Exercise instructions>
A) For the text on Data Lake backup and restore below, decide whether each statement agrees with it: (i) the EnvironmentAdmin role is required; (ii) Data Hub workloads must be stopped before a backup is performed; (iii) a Data Lake backup causes no downtime. Answer yes or no for each, quoting the deciding words of the text.
B) Using the text on Data Lake backup and restore below, answer the following questions:
(i) Which role is required?
(ii) In what state should the Data Lake be when backup/restore operations are performed?
(iii) What happens to Data Hub workloads if the database connections are closed?
C) Set down the passage of the text on Data Lake backup and restore below from "Use the Data" up to and including "for more information.".

Text>
==============================

Backup and restore for the Data Lake

You can backup and restore the metadata maintained in the Data Lake services. Use this comprehensive backup to restore your Data Lake’s metadata to the state it was at when the backup was taken.

The backup and restore operation creates a comprehensive backup that improves the likelihood of data in the backup to be synchronized across all the services running in the Data Lake.

Required role: EnvironmentAdmin

Use the Data Lake backup and restore:
  • in preparation for a Data Lake upgrade.
  • for archiving Data Lake content for later reference.
  • to promote Data Lake content from test to production.

There will be a downtime when a Data Lake backup is performed, as some Data Lake services will be stopped. Additionally, access to the HMS database will be blocked by default for the duration of the backup, but you can optionally bypass this using the CLI option no-close-db-connnections when you run the backup. This option allows Data Hub workloads to continue running during the Data Lake backup process. See Configuring and running Data Lake backups for more information.

Important: Data lake backup/restore operations should be performed when the Data Lake is quiescent. In order to have a consistent backup Cloudera recommends that no workloads are running when the backup is performed. In order to make sure there are no updates to HMS, the backup and restore process closes all the connections to the HMS backend database. This is important for migration use cases where you would like to move metadata from one environment to another. However, you are not required to stop the Data Hub workloads before performing backup. If you want to keep Data Hubs running during a backup, you must keep the HMS database connections open to the Data Lake using the no-close-db-connnections CLI option. If the database connections are closed, Data Hub workloads will fail.

==============================

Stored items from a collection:

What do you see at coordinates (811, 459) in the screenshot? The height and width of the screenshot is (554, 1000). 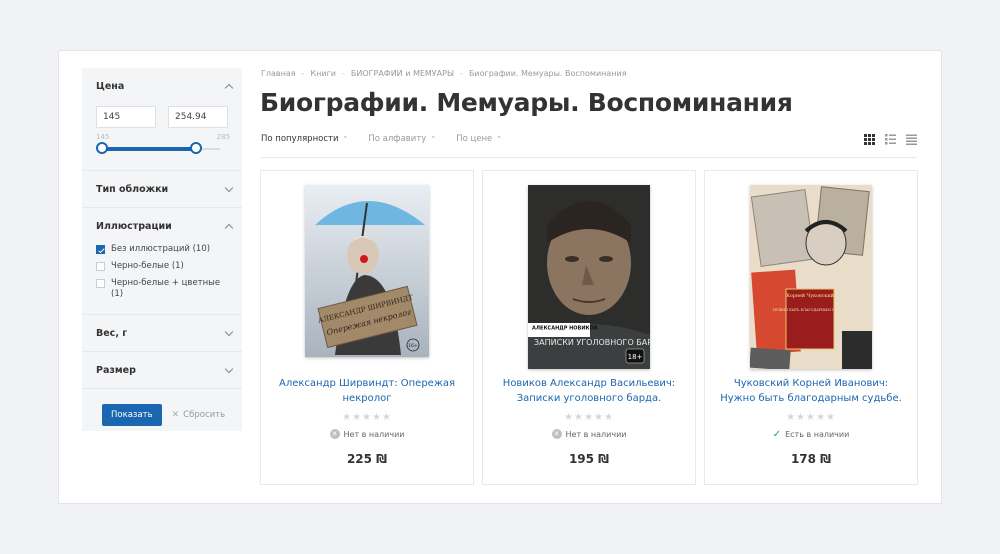 I see `product-price: 178 ₪` at bounding box center [811, 459]. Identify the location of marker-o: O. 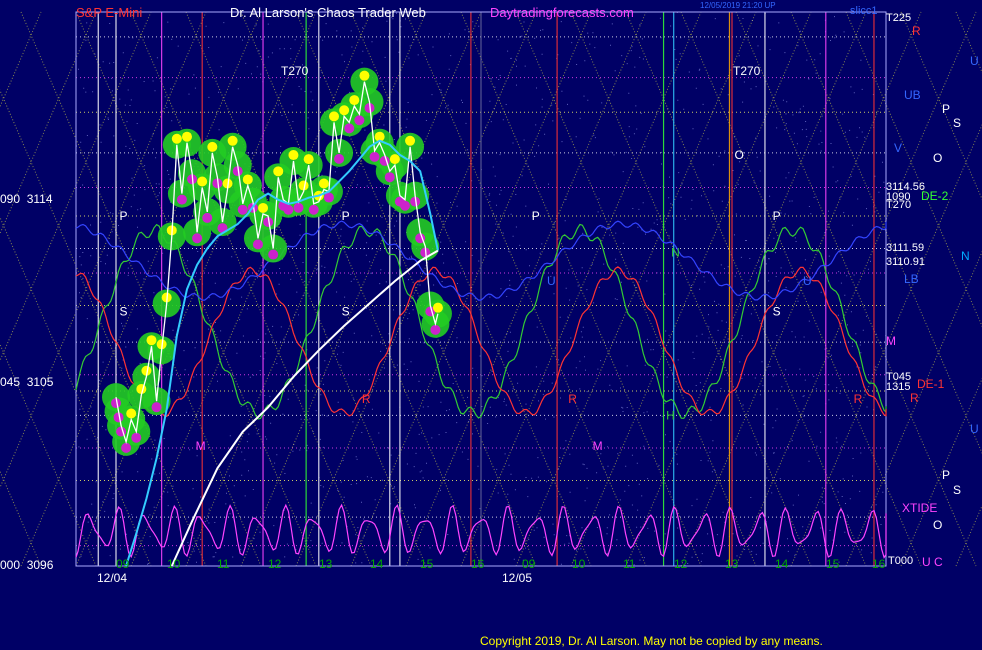
(740, 155).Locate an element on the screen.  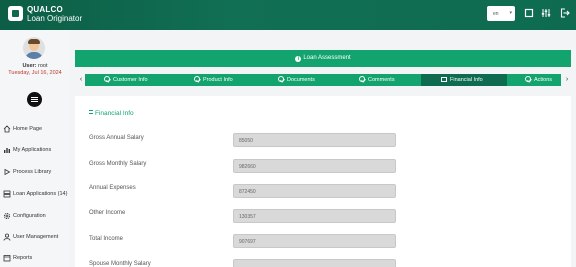
annual-expenses-label: Annual Expenses is located at coordinates (112, 188).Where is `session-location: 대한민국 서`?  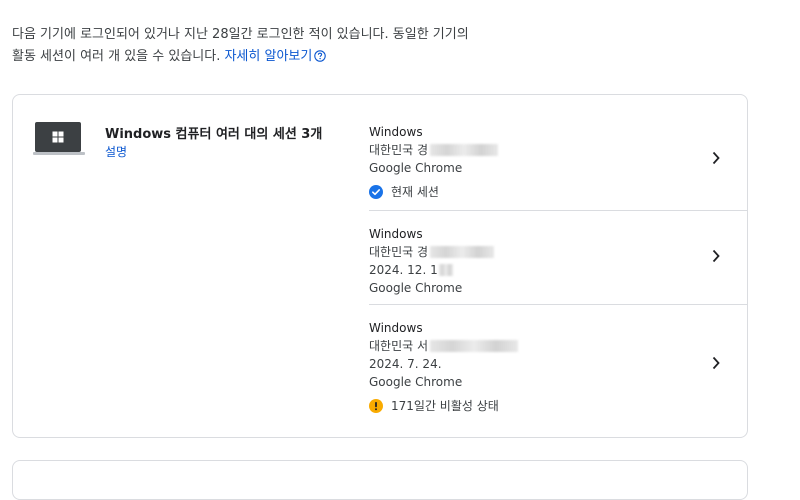 session-location: 대한민국 서 is located at coordinates (559, 346).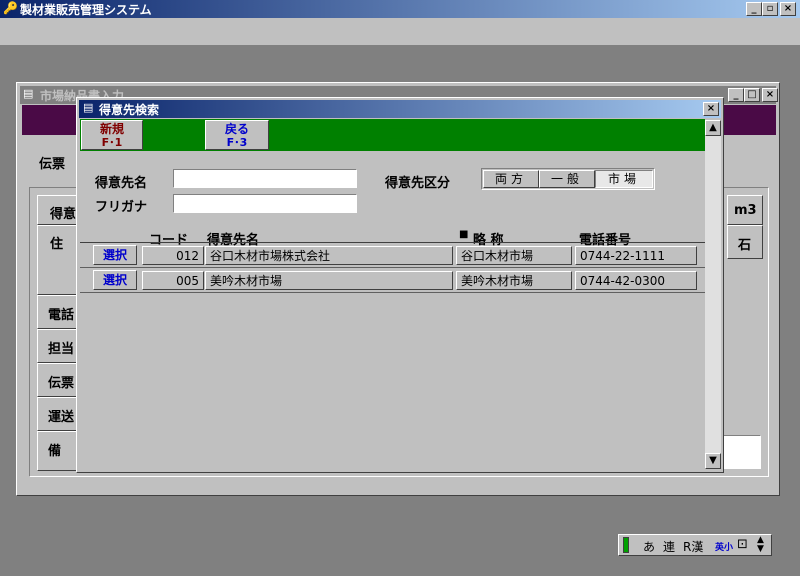  Describe the element at coordinates (237, 142) in the screenshot. I see `back-button-key: F･3` at that location.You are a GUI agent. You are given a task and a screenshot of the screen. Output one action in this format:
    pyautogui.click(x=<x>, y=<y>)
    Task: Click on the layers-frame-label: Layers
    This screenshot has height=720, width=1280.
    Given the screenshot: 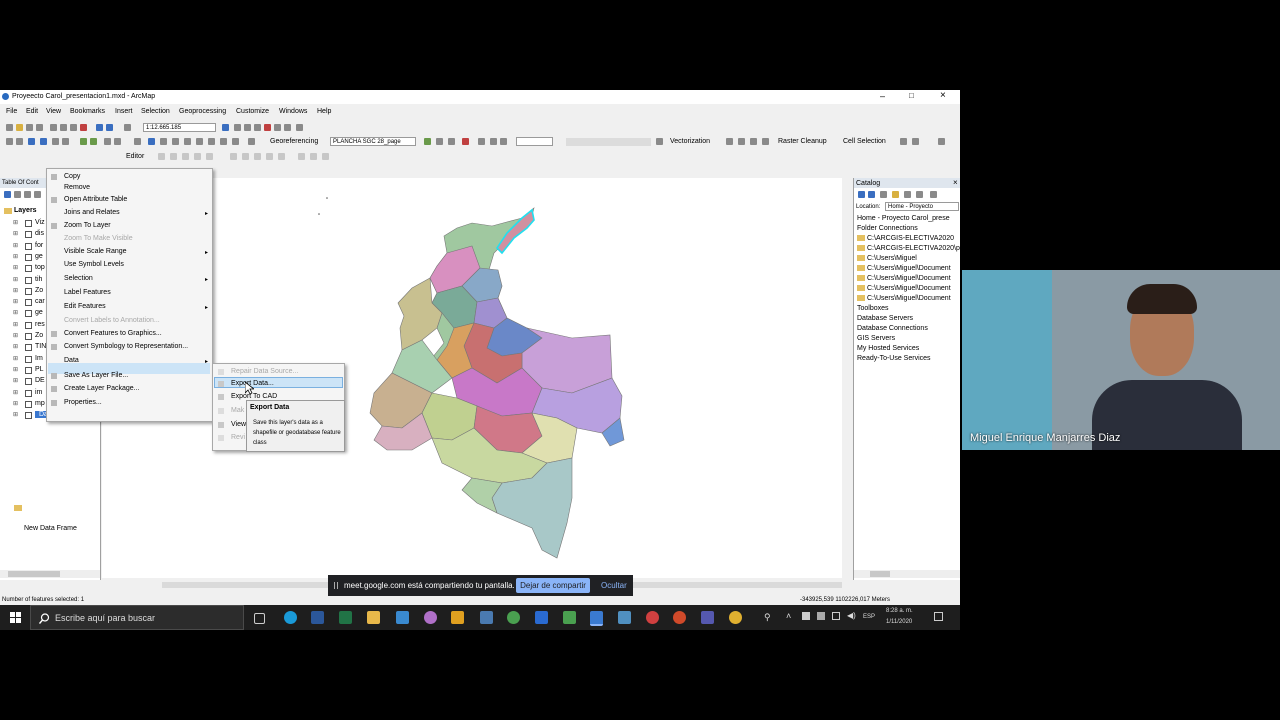 What is the action you would take?
    pyautogui.click(x=26, y=210)
     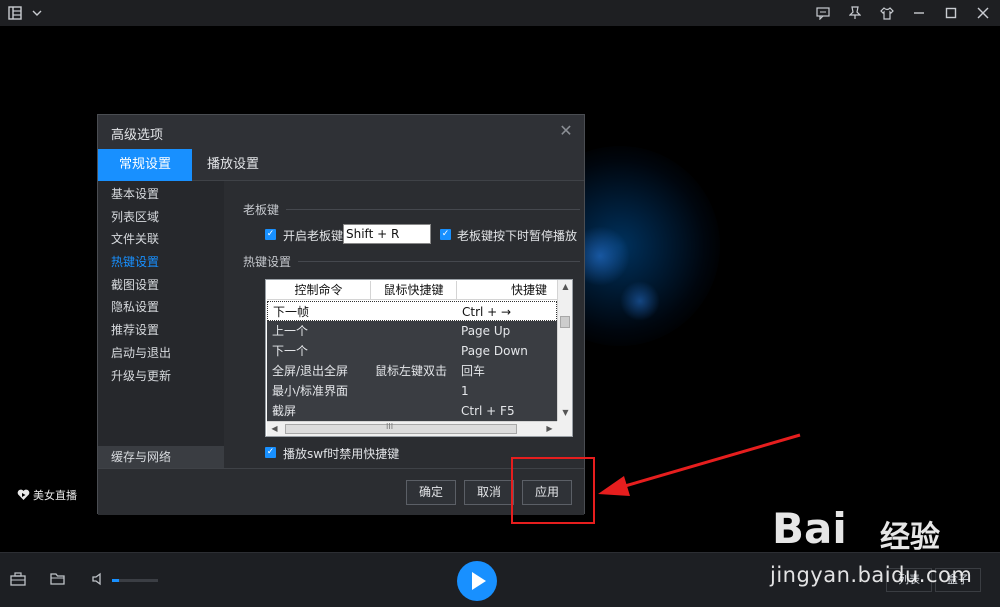 What do you see at coordinates (24, 494) in the screenshot?
I see `heart-play-icon` at bounding box center [24, 494].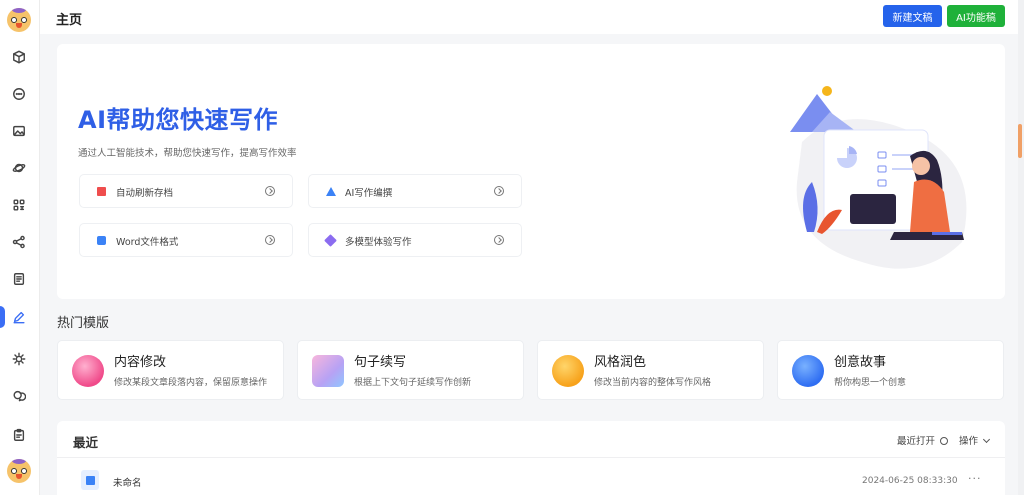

==============================

Solutions to the problems>
A)
(i) Yes: "Required role: EnvironmentAdmin"
(ii) No: "However, you are not required to stop the Data Hub workloads before performing backup."
(iii) No: "There will be a downtime when a Data Lake backup is performed, as some Data Lake services will be stopped."

B)
(i) EnvironmentAdmin
(ii) Quiescent
(iii) They will fail.

C)
Use the Data Lake backup and restore:
  • in preparation for a Data Lake upgrade.
  • for archiving Data Lake content for later reference.
  • to promote Data Lake content from test to production.

There will be a downtime when a Data Lake backup is performed, as some Data Lake services will be stopped. Additionally, access to the HMS database will be blocked by default for the duration of the backup, but you can optionally bypass this using the CLI option no-close-db-connnections when you run the backup. This option allows Data Hub workloads to continue running during the Data Lake backup process. See Configuring and running Data Lake backups for more information.